• Action item:
In the listing below, find the line that contains "Given: Expand the Places sidebar selector" and the line that contains "The width and". Quote both and every line between them, exactly, and nothing more.

• Records for the exercise:

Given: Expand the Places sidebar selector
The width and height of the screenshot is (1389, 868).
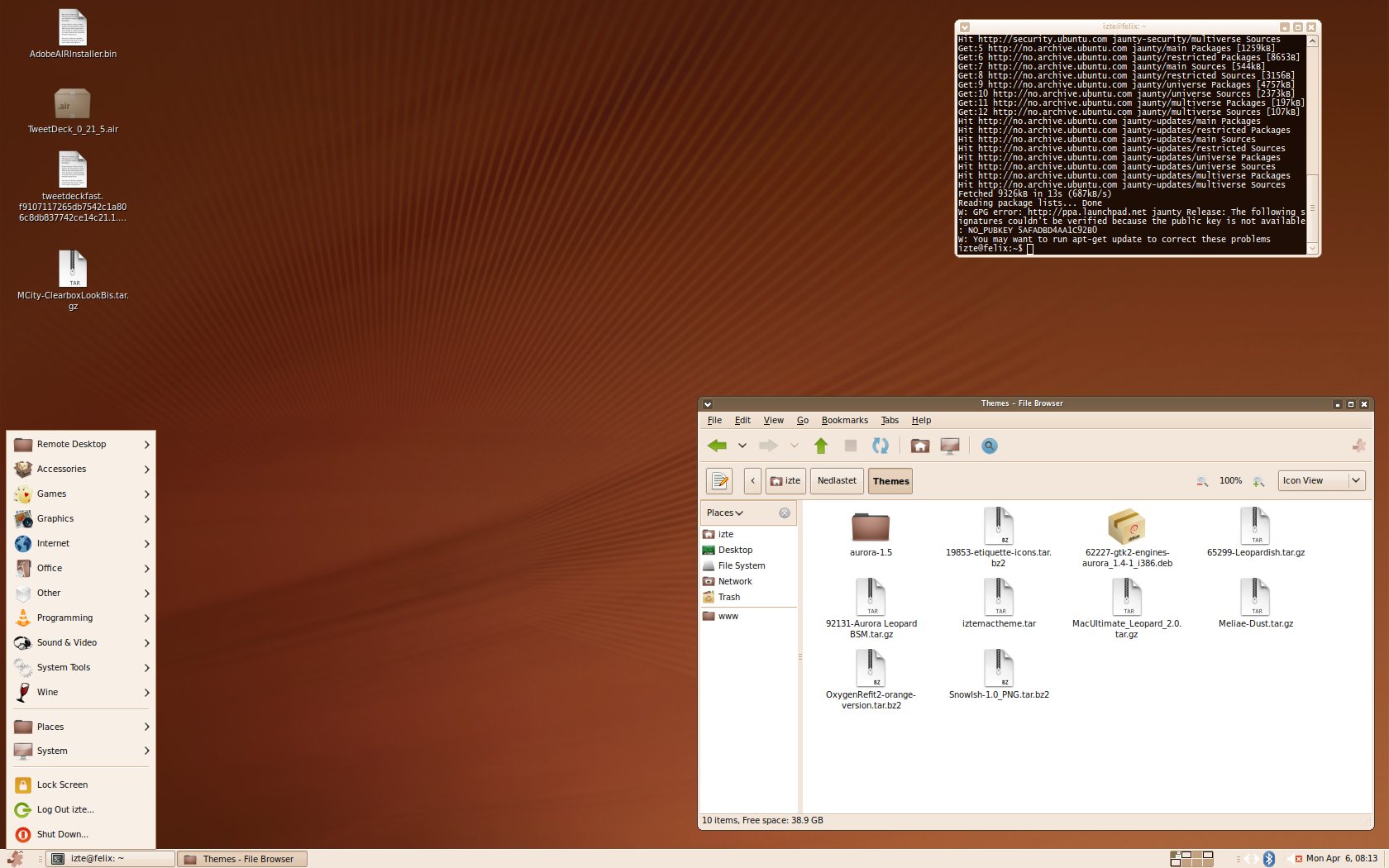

--

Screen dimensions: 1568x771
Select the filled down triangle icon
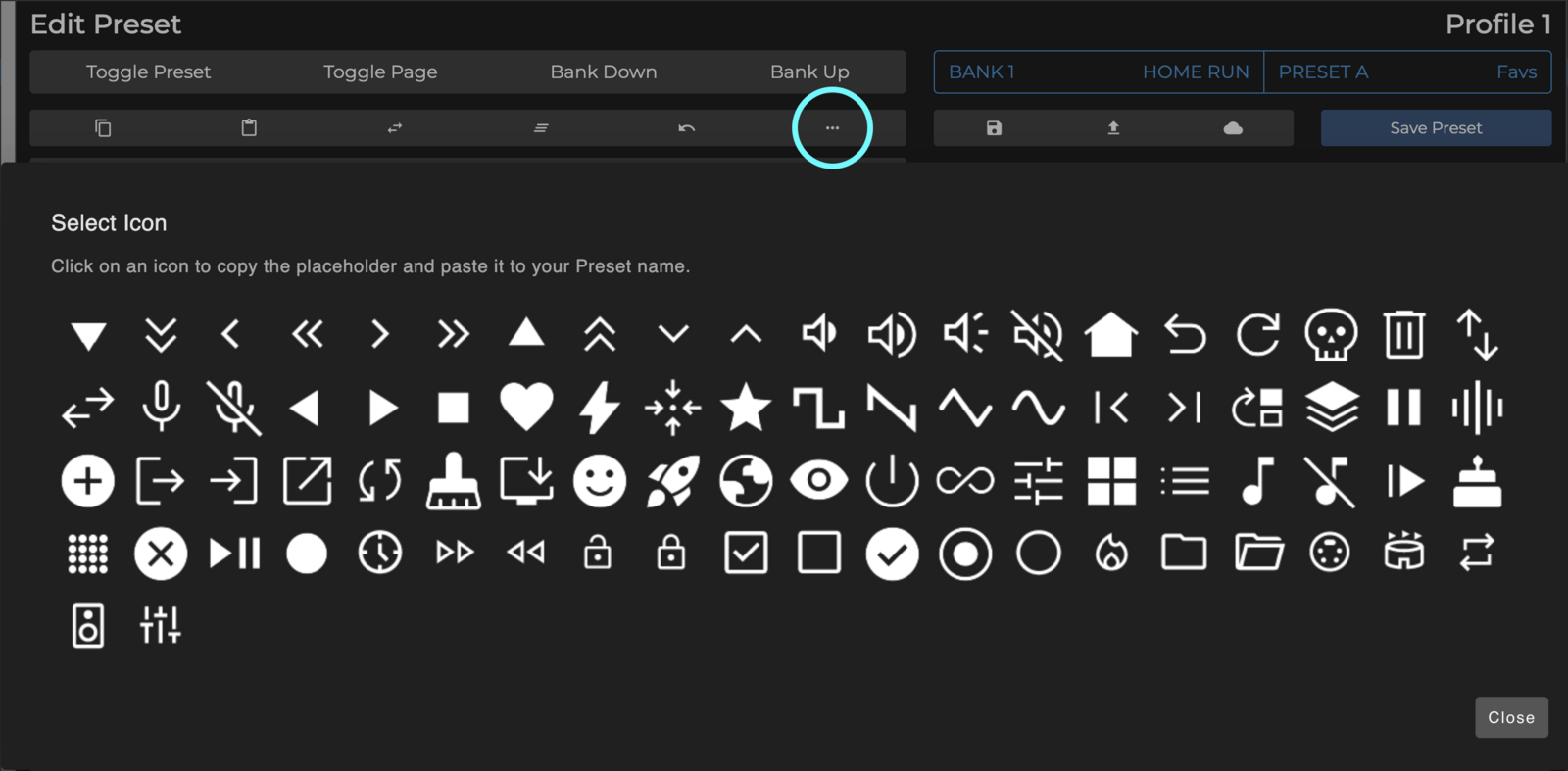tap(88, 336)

==

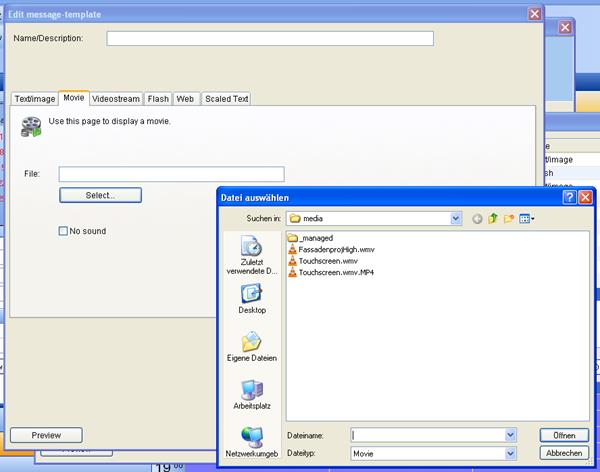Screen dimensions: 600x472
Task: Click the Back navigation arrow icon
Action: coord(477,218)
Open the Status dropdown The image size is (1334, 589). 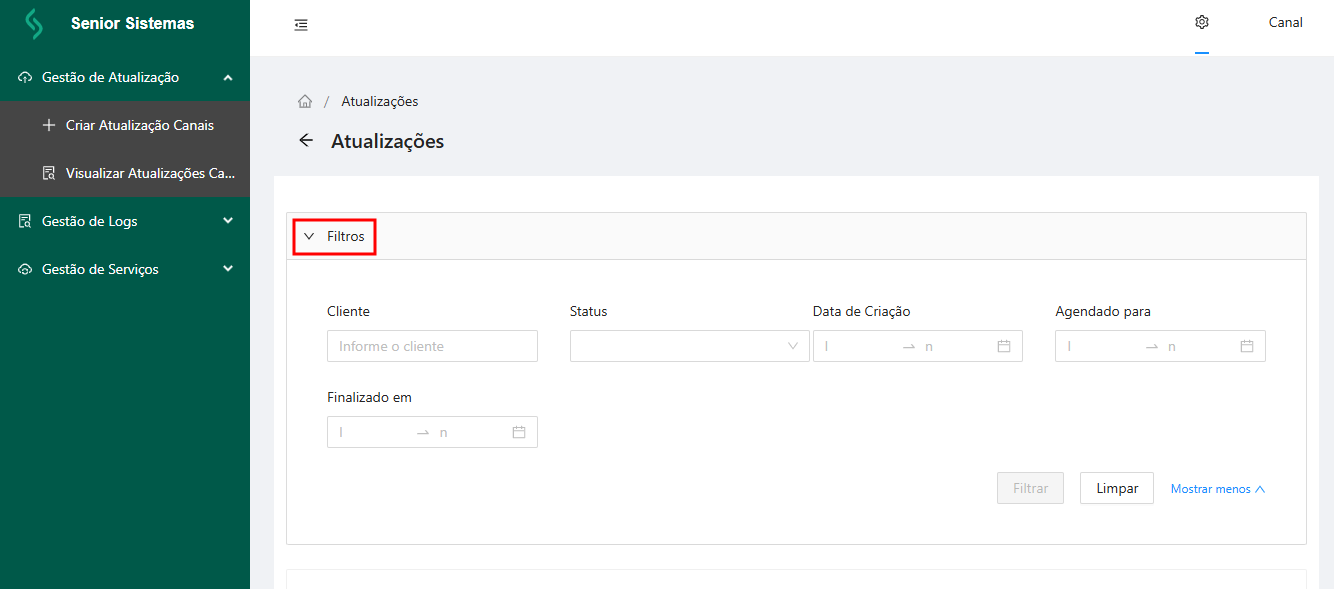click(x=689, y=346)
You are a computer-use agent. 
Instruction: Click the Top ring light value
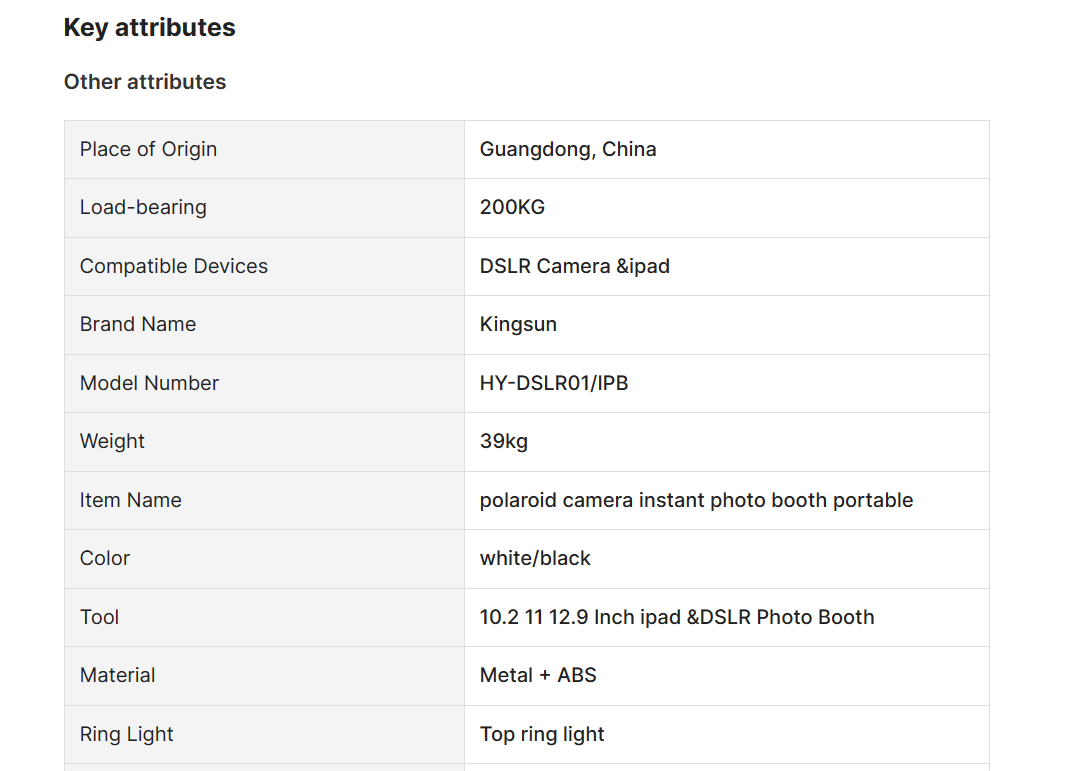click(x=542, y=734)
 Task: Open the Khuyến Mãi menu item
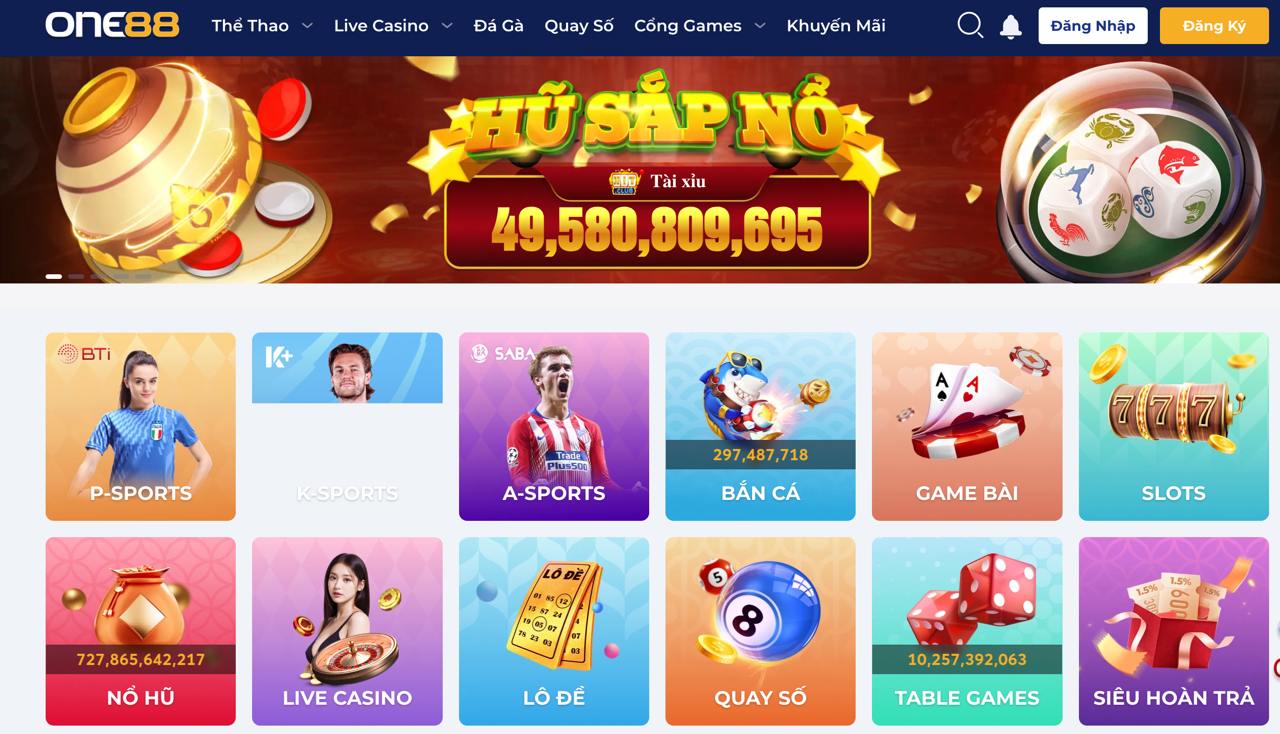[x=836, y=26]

• Answer box:
Given: Expand the Places sidebar selector
The width and height of the screenshot is (1389, 868).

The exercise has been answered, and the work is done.